Top of Information given
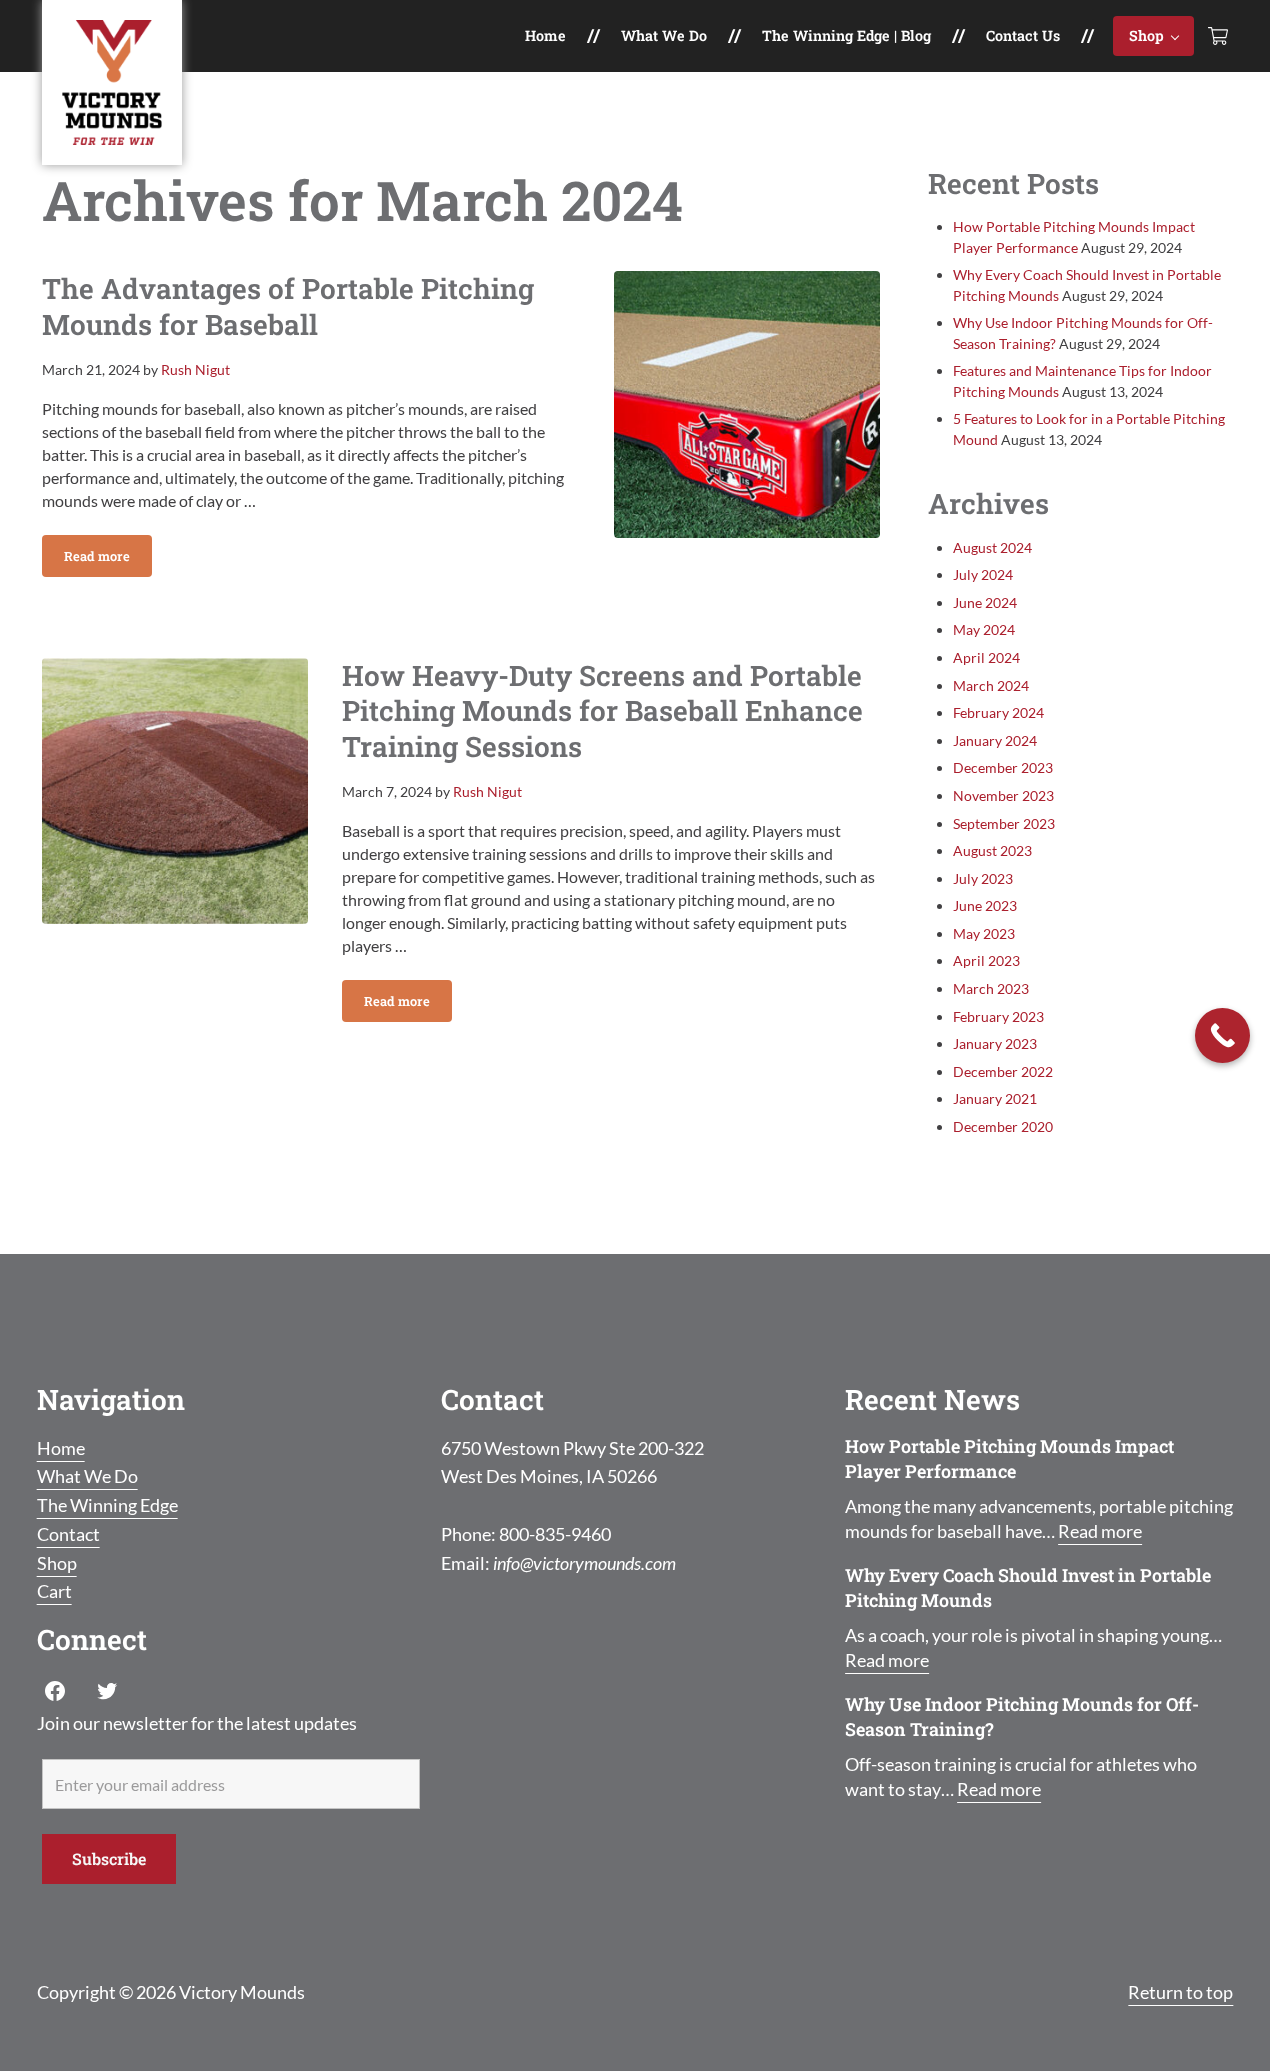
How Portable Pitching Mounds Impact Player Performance (1009, 1459)
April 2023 (986, 960)
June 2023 (985, 905)
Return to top (1180, 1992)
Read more (108, 559)
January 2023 (995, 1043)
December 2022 (1003, 1071)
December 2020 (1003, 1126)
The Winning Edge (107, 1505)
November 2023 (1003, 795)
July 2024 (983, 574)
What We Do (87, 1476)
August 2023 (992, 850)
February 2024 (998, 712)
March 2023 (991, 988)
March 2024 (991, 685)
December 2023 (1003, 767)
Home (61, 1448)
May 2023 (984, 933)
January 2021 (995, 1098)
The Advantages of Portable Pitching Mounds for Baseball (288, 306)
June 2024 (985, 602)
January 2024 (995, 740)
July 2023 (983, 878)
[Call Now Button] (1222, 1035)
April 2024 (986, 657)
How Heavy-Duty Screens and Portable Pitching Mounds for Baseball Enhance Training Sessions (602, 711)
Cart (54, 1591)
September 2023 (1004, 823)
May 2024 (984, 629)
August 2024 (992, 547)
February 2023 (998, 1016)
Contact (68, 1534)
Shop (57, 1563)
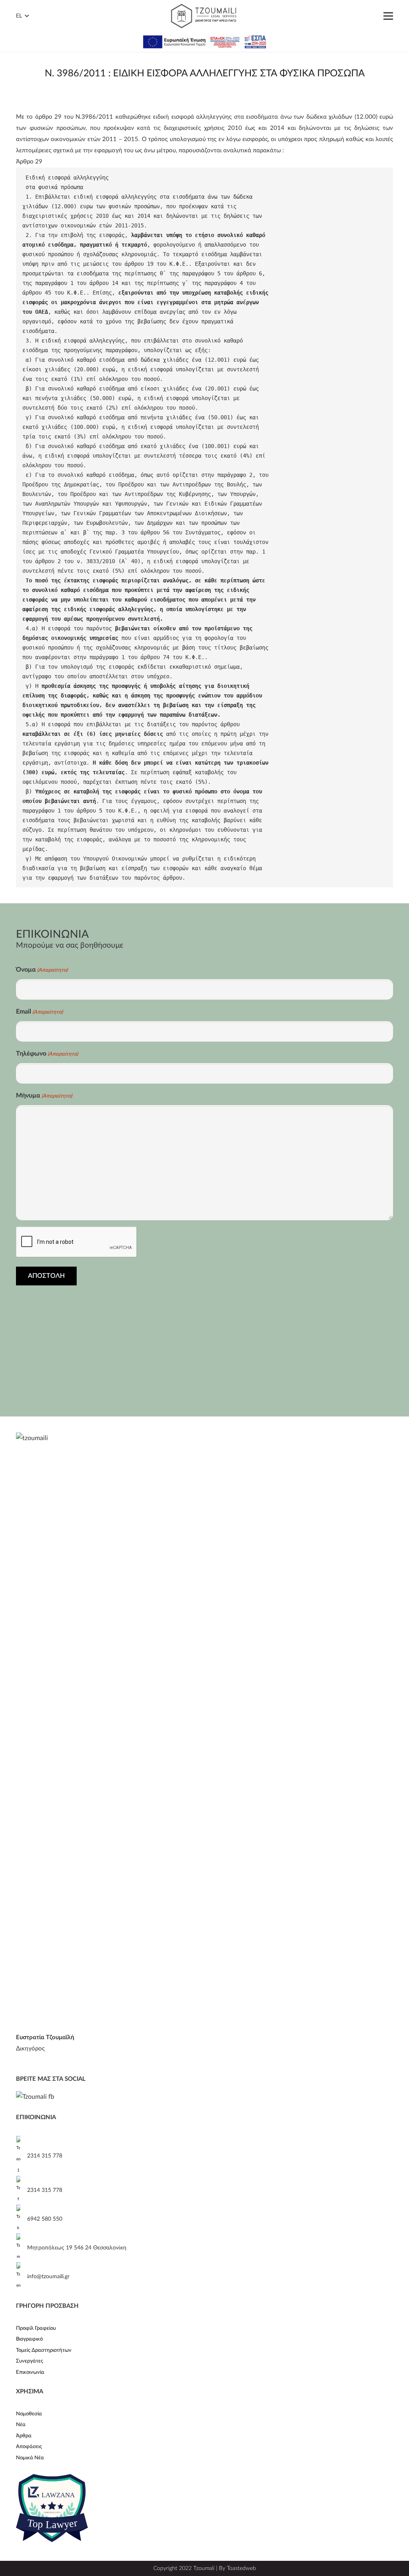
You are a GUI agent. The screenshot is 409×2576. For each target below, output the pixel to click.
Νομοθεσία (29, 2414)
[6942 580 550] (21, 2219)
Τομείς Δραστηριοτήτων (43, 2350)
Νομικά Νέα (30, 2457)
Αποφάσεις (29, 2446)
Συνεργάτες (29, 2361)
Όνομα (42, 969)
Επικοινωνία (30, 2372)
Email (39, 1011)
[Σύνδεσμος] (204, 16)
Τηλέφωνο (47, 1053)
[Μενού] (388, 16)
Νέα (21, 2424)
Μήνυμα (44, 1095)
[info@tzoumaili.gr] (21, 2276)
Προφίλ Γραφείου (36, 2328)
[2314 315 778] (21, 2156)
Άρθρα (24, 2436)
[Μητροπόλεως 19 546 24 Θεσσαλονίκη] (21, 2247)
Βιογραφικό (29, 2339)
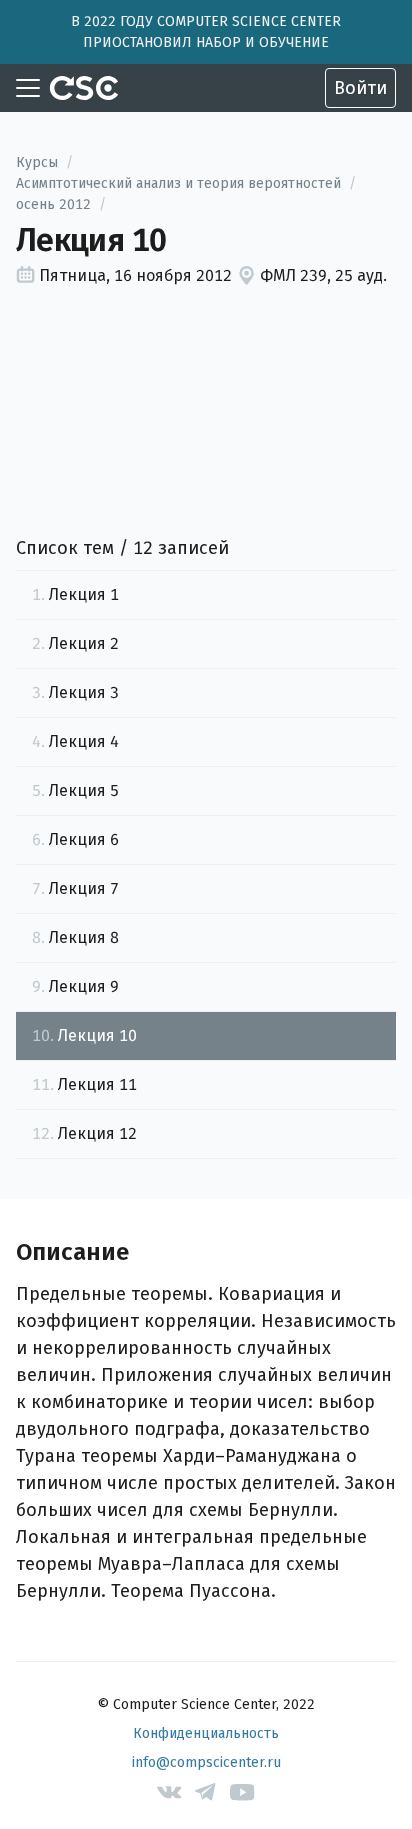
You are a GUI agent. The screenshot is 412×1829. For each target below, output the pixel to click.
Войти (360, 88)
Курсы (37, 162)
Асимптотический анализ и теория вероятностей (178, 183)
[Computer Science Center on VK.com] (169, 1792)
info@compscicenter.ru (206, 1762)
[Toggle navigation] (28, 88)
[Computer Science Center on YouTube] (242, 1792)
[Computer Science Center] (84, 88)
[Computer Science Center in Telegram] (206, 1792)
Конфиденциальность (206, 1733)
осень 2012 (53, 204)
Bottom of Information given
Exercise – Scan the data above. Return every line with "pixel" in it.

Response to this task –
You are a GUI agent. The screenshot is 409×2576. For each target below, output the pixel to click.
You are a GUI agent. The screenshot is 412×1829. For each target below, output the pixel to click.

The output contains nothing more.